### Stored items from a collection
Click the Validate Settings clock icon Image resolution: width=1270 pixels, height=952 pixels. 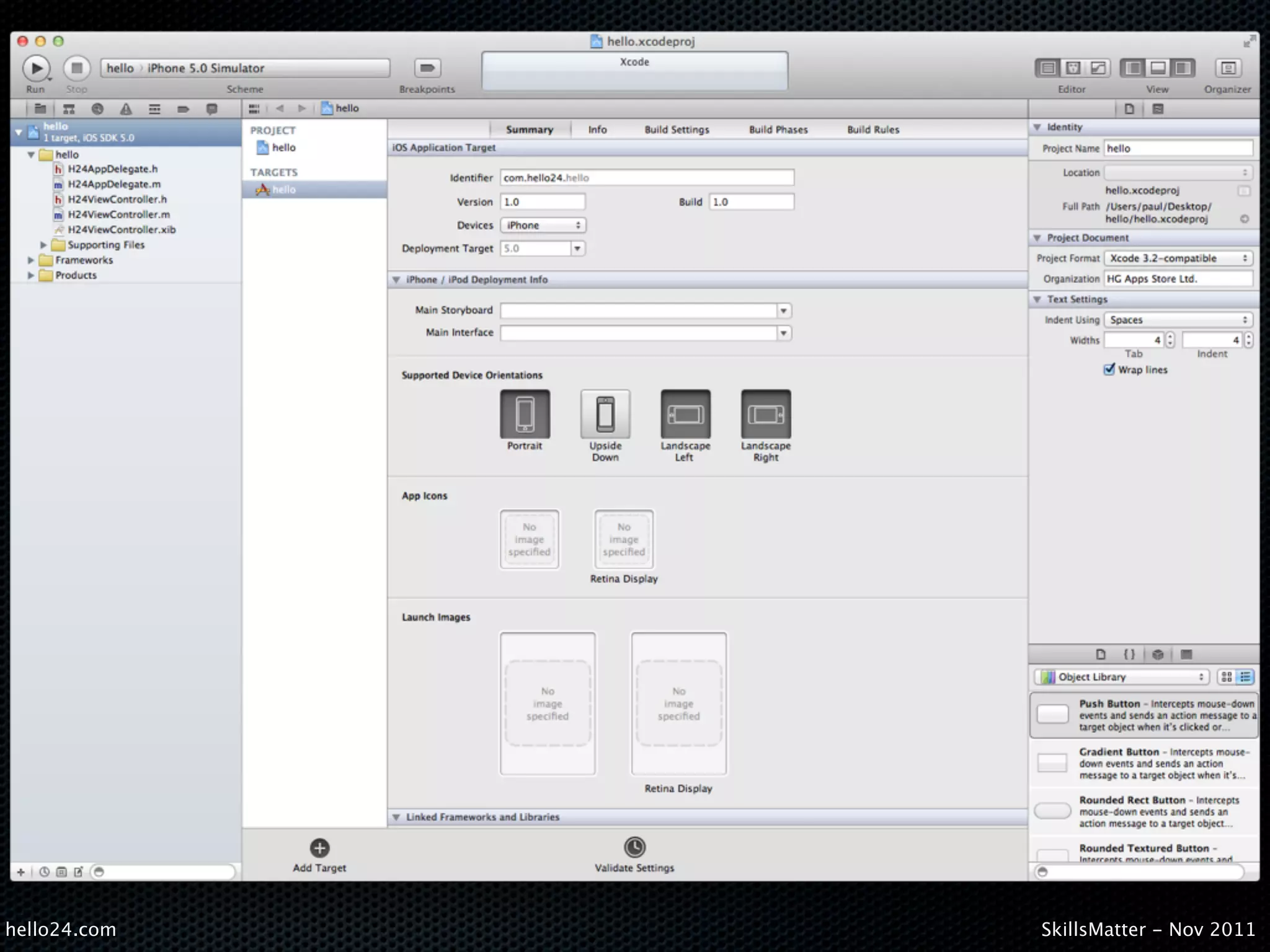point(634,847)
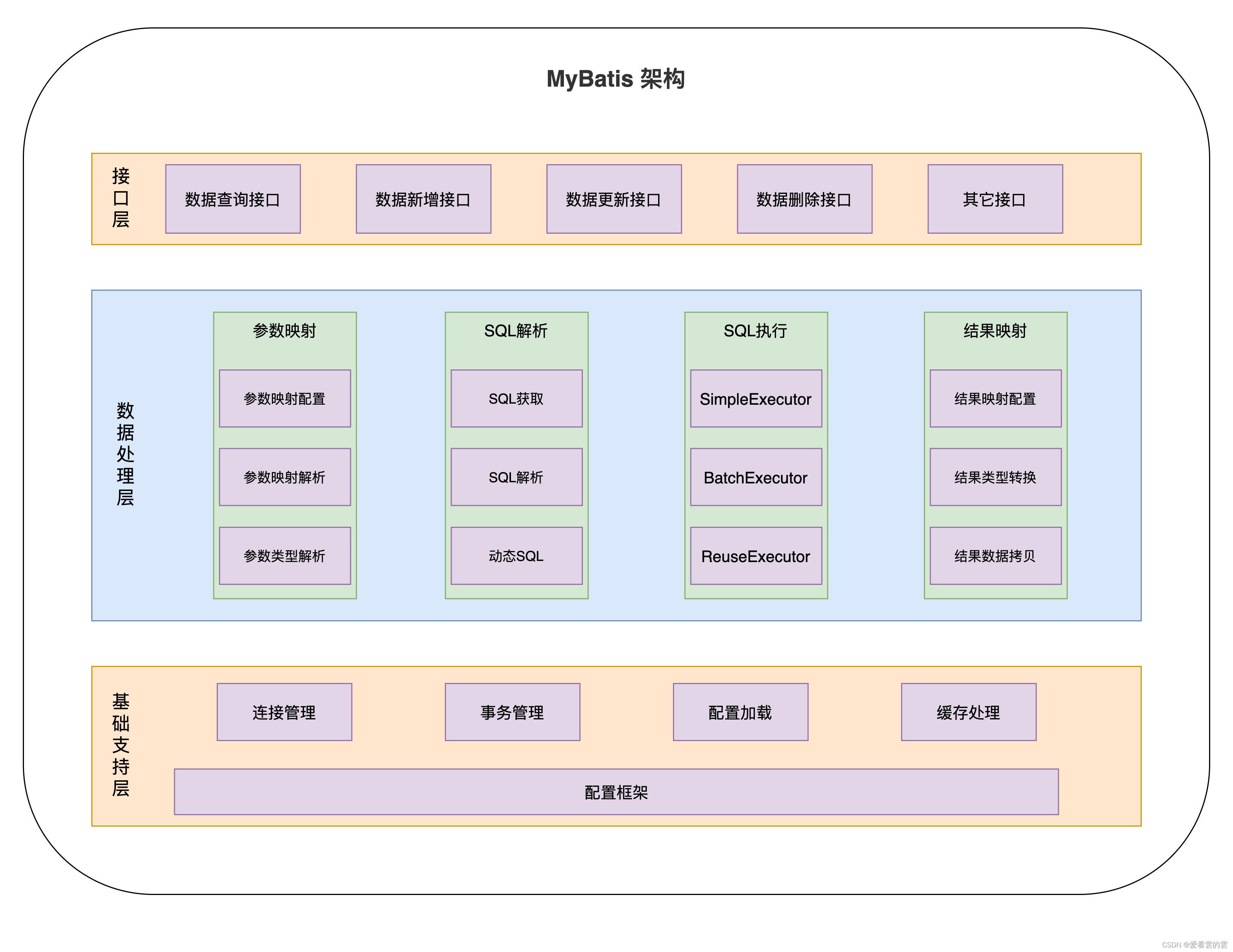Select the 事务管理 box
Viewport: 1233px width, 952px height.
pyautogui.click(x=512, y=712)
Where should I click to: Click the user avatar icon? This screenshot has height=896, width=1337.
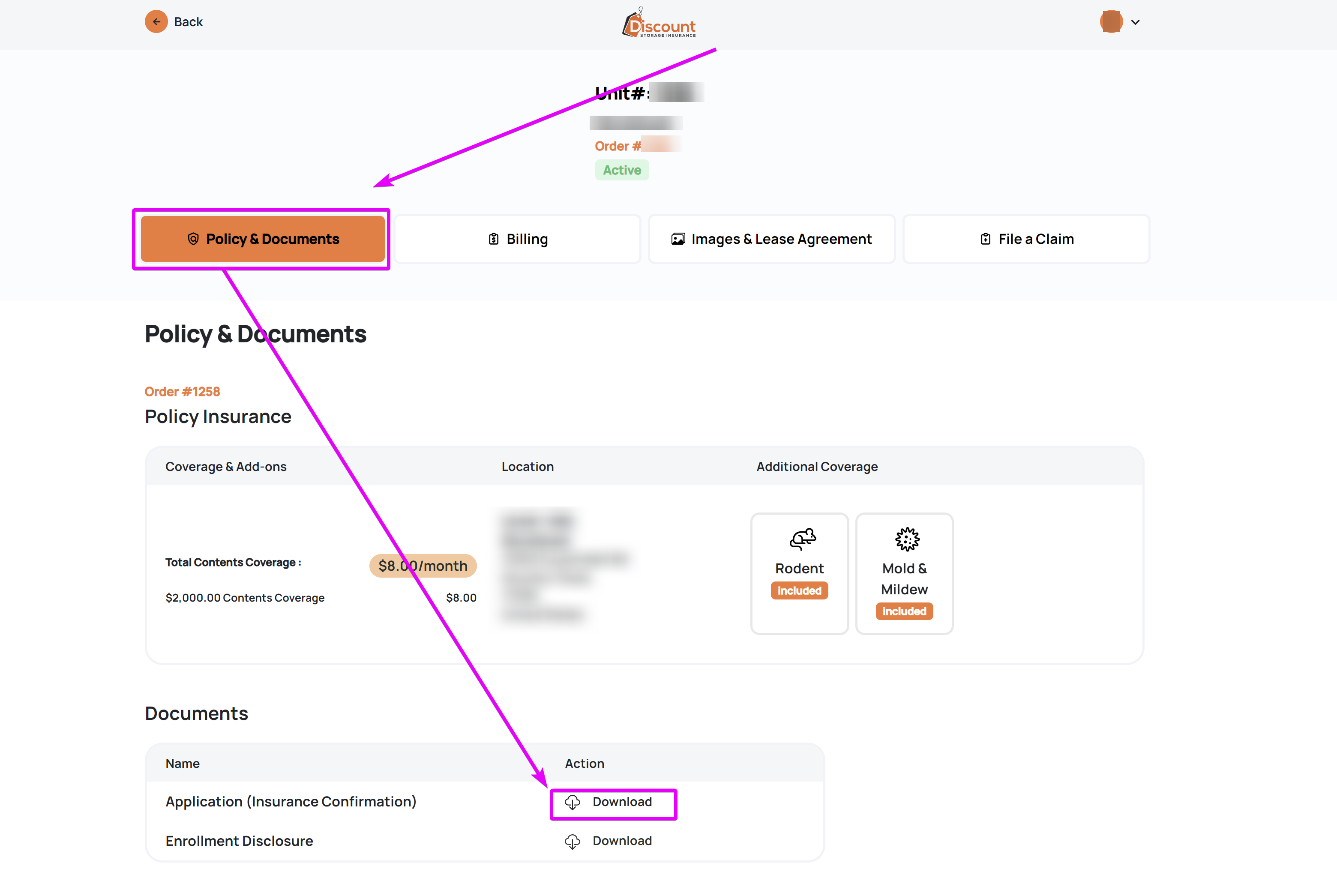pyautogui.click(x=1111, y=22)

### YOUR INSTRUCTIONS
Could you repeat exactly the lines from the one containing "Where should I" to the last line of the records, both included, and leave out every picture?

### SOLUTION
Where should I click to: Click the user avatar icon? This screenshot has height=896, width=1337.
pyautogui.click(x=1111, y=22)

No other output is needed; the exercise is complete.